Soupçons de traite de femmes : une Américaine témoigne dans l’enquête française sur Al-Fayed
Pelham Spong, 42 ans, originaire de Caroline du Sud, a partagé son expérience avec l’experte lors de son séjour à Paris, soulignant « l’ampleur » que cette affaire a prise dans sa vie. « Il y a mon histoire, mais je connais une trentaine de femmes victimes. À chaque fois qu’une femme me raconte son histoire, la douleur se multiplie. Toutes ces histoires vivent en moi », a-t-elle confié à l’AFP.
Son avocate, Me Anne-Claire Le Jeune, a précisé que « l’expertise est une étape clé pour mesurer le retentissement des faits sur les victimes ». Elle a ajouté que dans les affaires de violences sexuelles, où les faits peuvent être difficiles à établir, une expertise technique peut corroborer les déclarations des plaignantes.

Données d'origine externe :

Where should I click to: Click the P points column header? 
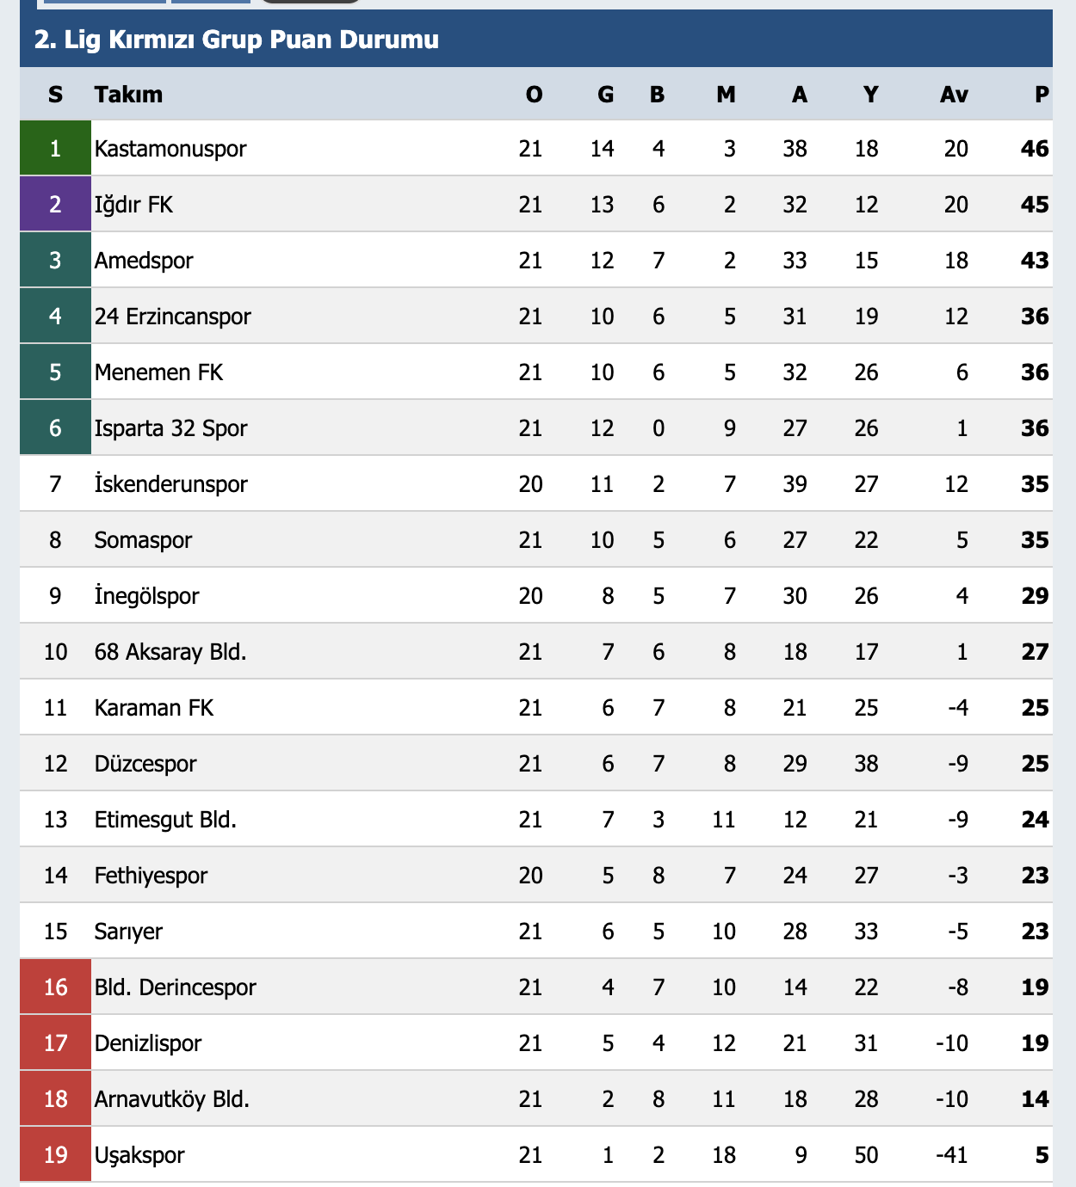point(1042,95)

Mohamed Al-Fayed, un homme d’affaires égyptien qui a longtemps résidé à Londres, est décédé à 94 ans en 2023, sans avoir été poursuivi malgré des plaintes déposées auprès de la police britannique concernant des agissements présumés sur plus de 35 ans. Une enquête de la BBC, publiée en septembre 2024, a relancé cette affaire. En février 2026, la police londonienne a indiqué avoir recueilli des témoignages de « 154 victimes », mais son enquête a été critiquée par certaines plaignantes qui estiment que les faits sont minimisés.
Face à cette situation, plusieurs femmes ont décidé de se tourner vers la justice française. Le parquet de Paris a ouvert, à l’été 2025, une enquête pour traite d’êtres humains afin de faire la lumière sur ce réseau présumé, qui se serait également étendu en France, et de rechercher d’éventuels complices.
Dans sa plainte, Pelham Spong a relaté qu’en août 2008, une recruteuse lui a proposé un poste d’assistante de direction chez Al-Fayed, propriétaire de l’hôtel Le Ritz et de Harrods. Elle accuse la direction de l’hôtel d’avoir été « au courant de l’utilisation de l’hôtel comme base » pour « sélectionner » des femmes, ensuite « envoyées au Royaume-Uni et ailleurs dans le monde pour être agressées sexuellement ».
Elle a également dénoncé un examen médical qu’elle a subi à Londres et a affirmé qu’Al-Fayed lui avait signifié que son futur poste inclurait des « relations sexuelles avec lui », l’embrassant de force. En réponse à ces allégations, le Ritz a exprimé sa « profonde tristesse » face aux témoignages et a affirmé vouloir « coopérer pleinement ». Harrods a, de son côté, mis en place un processus d’indemnisation.